As the House knows, the Conservatives have raised concerns on this issue in the House arguing that the bill needs a royal recommendation. The government contends that the repeal of the Public Service Equitable Compensation Act, or PSECA for short, requires a royal recommendation because delegating jurisdiction to the Canadian Human Rights Commission and Tribunal to oversee public sector pay equity complaints is “essentially a fundamentally new and altered purpose for those organizations”. We take exception to this argument on two grounds.
First, this repeal is a restoration of the status quo. The Canadian Human Rights Commission and Tribunal have been charged with these precise responsibilities for nearly a quarter century. This repeal hardly constitutes a fundamentally new and altered purpose for those organizations. They have the expertise and resources necessary to continue to undertake these responsibilities in the short term.
Second, the PSECA has not yet come into force, meaning that Bill C-471's repeal of that legislation would have limited impact on the ability of either the Public Service Labour Relations Board or the Canadian Human Rights Commission to carry out procedures relating to pay equity complaints.
The government further argues that Bill C-471 represents a cost increase to the treasury but nowhere in the 2009 budget does the government indicate that the new PSECA represents a cost savings. It is difficult to evaluate cost implications when the government provided no such information in its own policy change.
Bill C-471 calls on the Government of Canada to ensure that all statutory oversight agencies are put in place by a specific date.
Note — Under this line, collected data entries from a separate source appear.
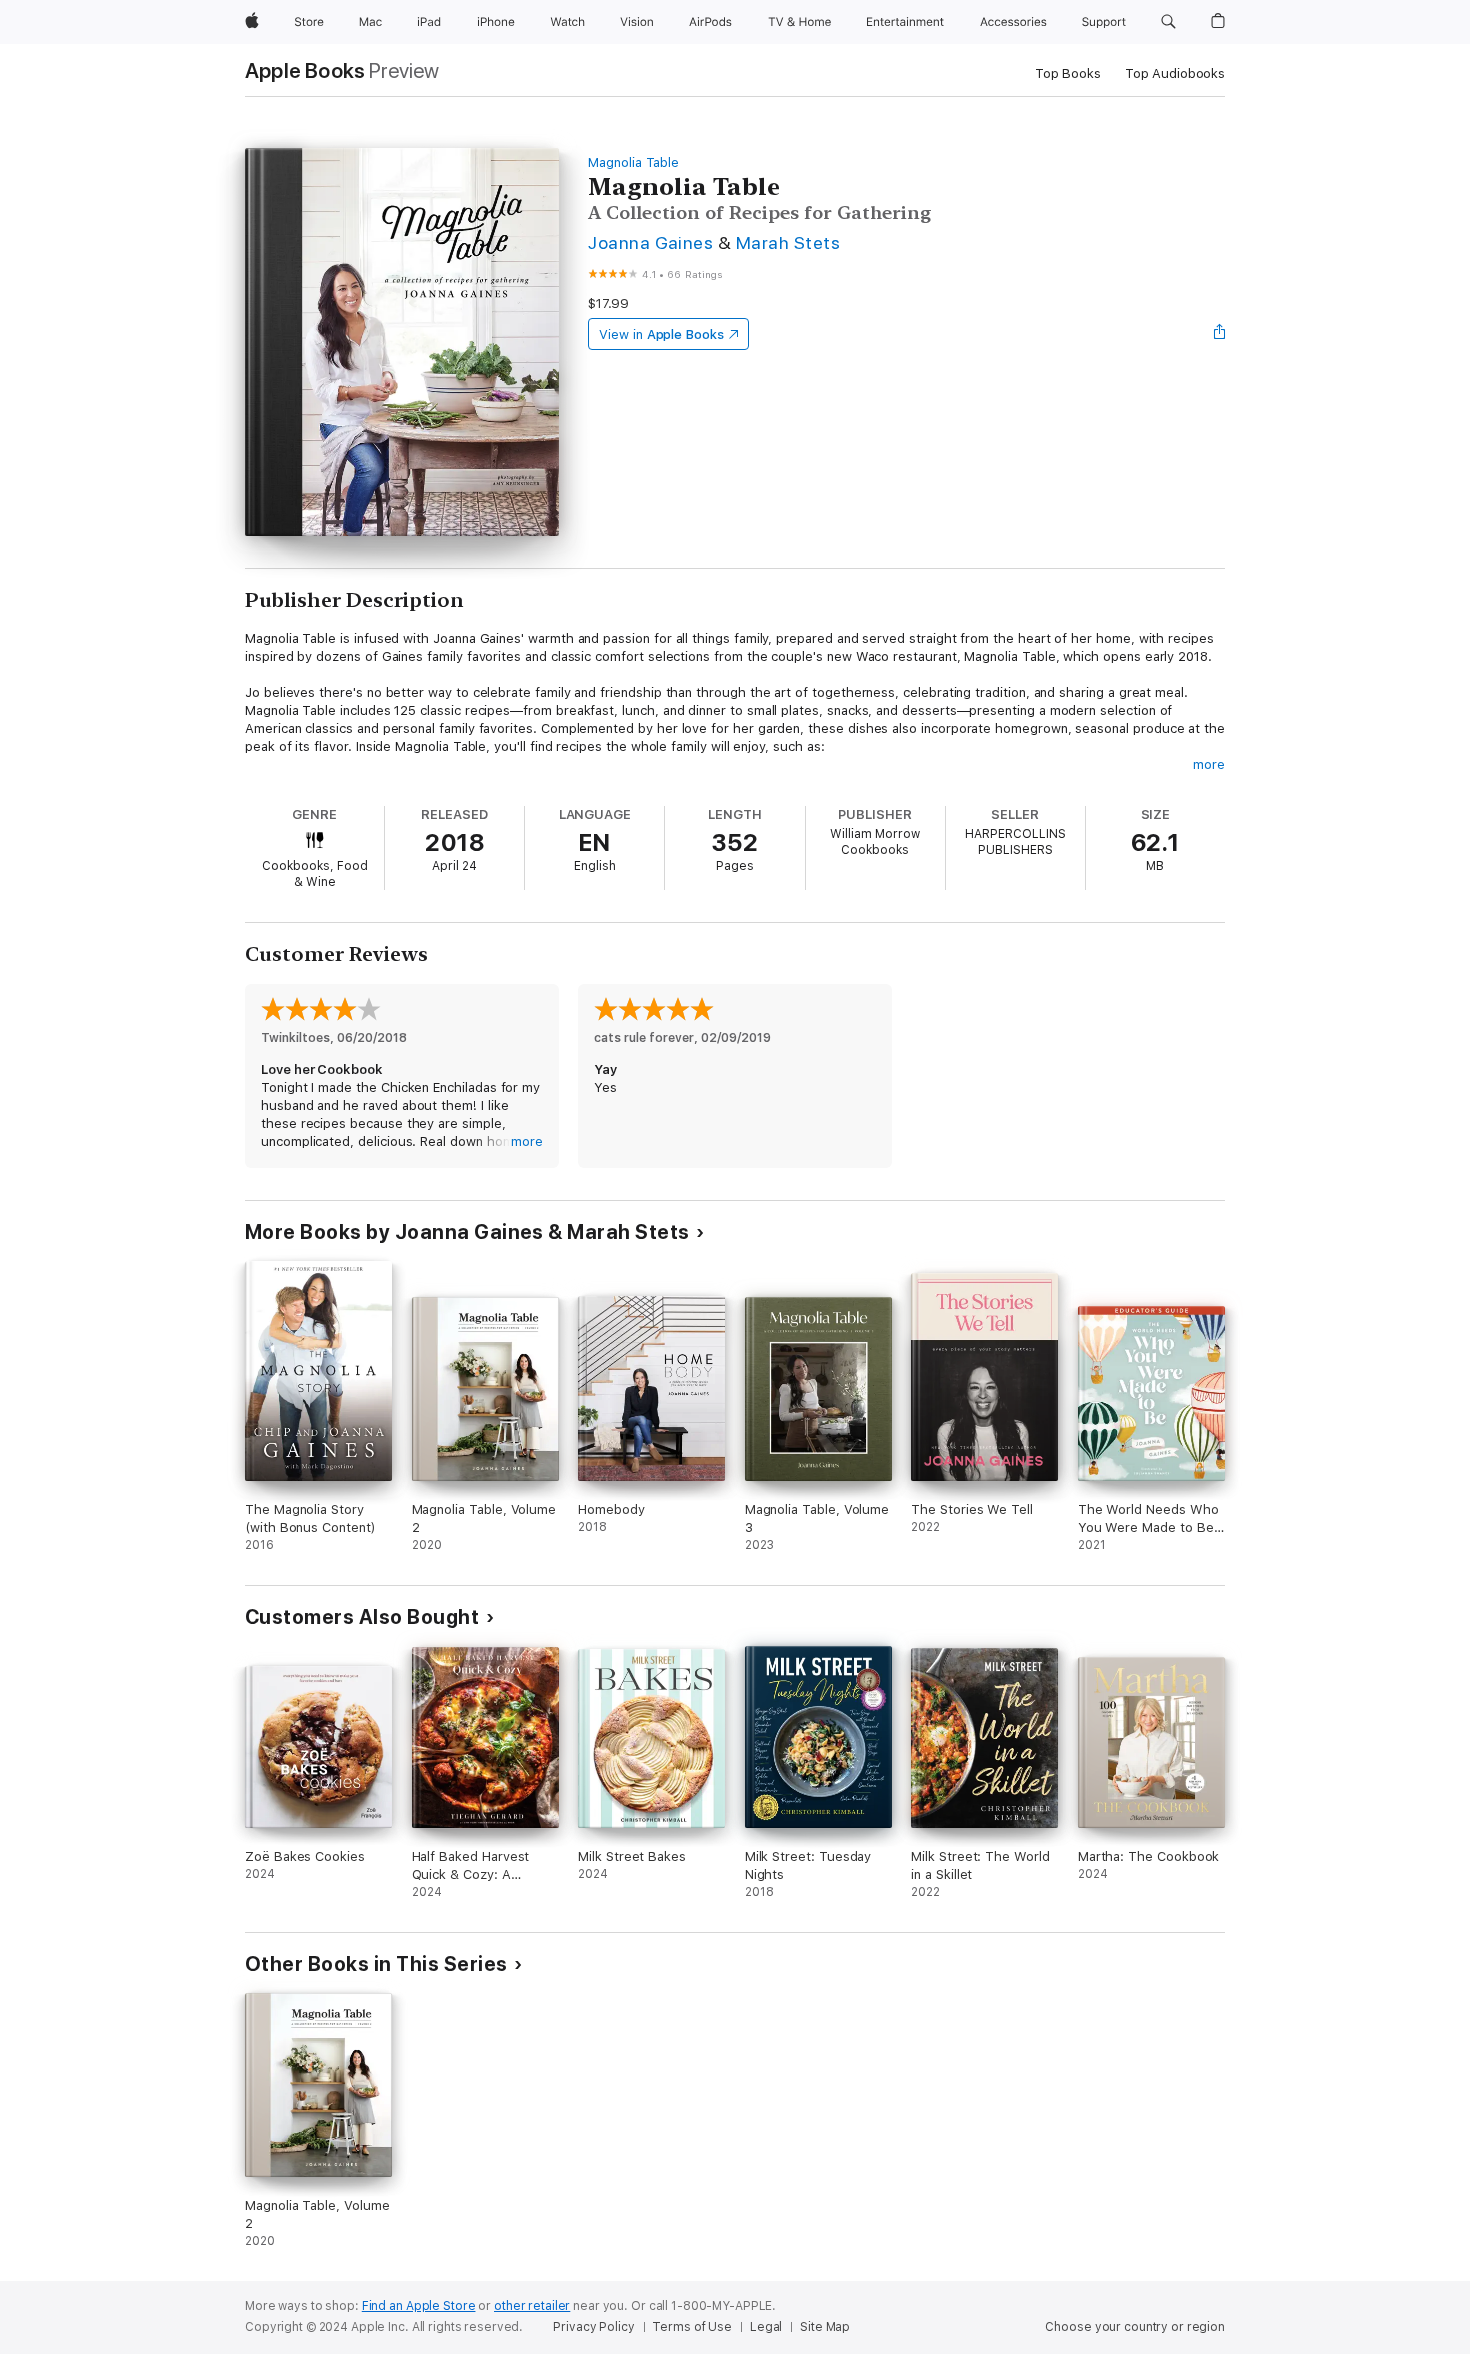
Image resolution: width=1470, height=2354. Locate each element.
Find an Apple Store (419, 2306)
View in (661, 334)
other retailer (532, 2306)
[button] (1168, 22)
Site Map (825, 2327)
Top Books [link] (1068, 73)
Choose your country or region (1135, 2327)
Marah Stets (788, 242)
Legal (766, 2327)
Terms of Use (692, 2327)
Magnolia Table (633, 162)
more (1209, 764)
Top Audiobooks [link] (1175, 73)
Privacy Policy (593, 2327)
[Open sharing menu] (1220, 334)
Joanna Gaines (650, 242)
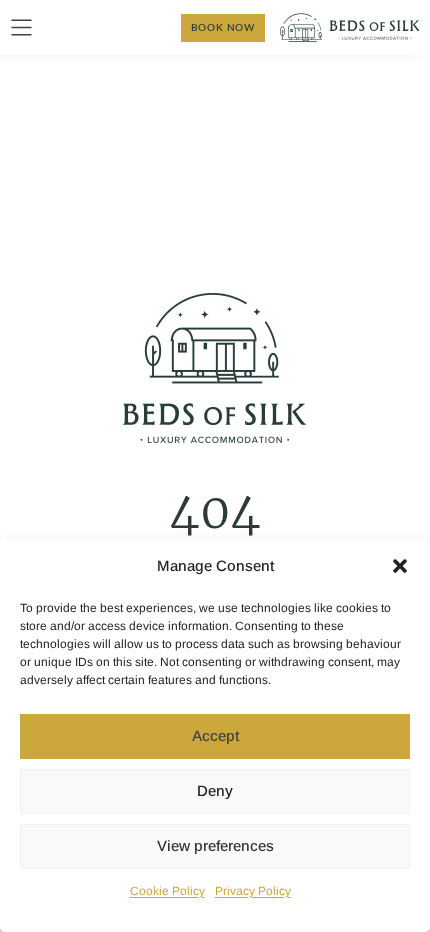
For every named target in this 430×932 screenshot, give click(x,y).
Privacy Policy (253, 891)
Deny (215, 790)
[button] (400, 566)
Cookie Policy (167, 891)
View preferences (215, 845)
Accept (215, 735)
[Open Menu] (21, 27)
The creation of statutory oversight agencies simply constitutes the creation of a framework under which a proper, proactive federal pay equity system could function. Expenditure of public moneys and liability of the Crown need not be considered in the creation of such a timeline. The framework costs nothing.
I am reminded of two rulings made in 2006 that dealt with a royal recommendation in which you, Mr. Speaker, ruled on both occasions that there was no need for a royal recommendation.
Members will remember your decision, Mr. Speaker, on Paul Martin's private member's bill, Bill C-292 regarding the Kelowna accord, where you explained:
...the Kelowna accord tabled in the House sheds light on the plan of action, but it is not clear whether the accord could be implemented through an appropriation act, through amendments to existing acts, or through the establishment of new acts. From my reading, implementation would appear to require various legislative proposals.
Also, Mr. Speaker, in your ruling dated September 27, 2006, regarding private member's Bill C-288 on the Kyoto protocol, which had been brought forward by my hon. colleague from Honoré-Mercier, you indicated:
Rather, the bill seeks the approval of Parliament for the government to implement the protocol. If such approval is given, then the government would decide on the measures it wished to take. This might involve an appropriation bill or another bill proposing specific spending, either of which would require a royal recommendation.
It would be the responsibility of the government to enact these changes in a manner that does not put a new charge on the treasury. We cannot prejudge how exactly this framework would be established. Once the government establishes the pay equity framework proposed in this bill, cost implications would become factors to consider. As this bill does not actually enact such changes, a royal recommendation is unnecessary.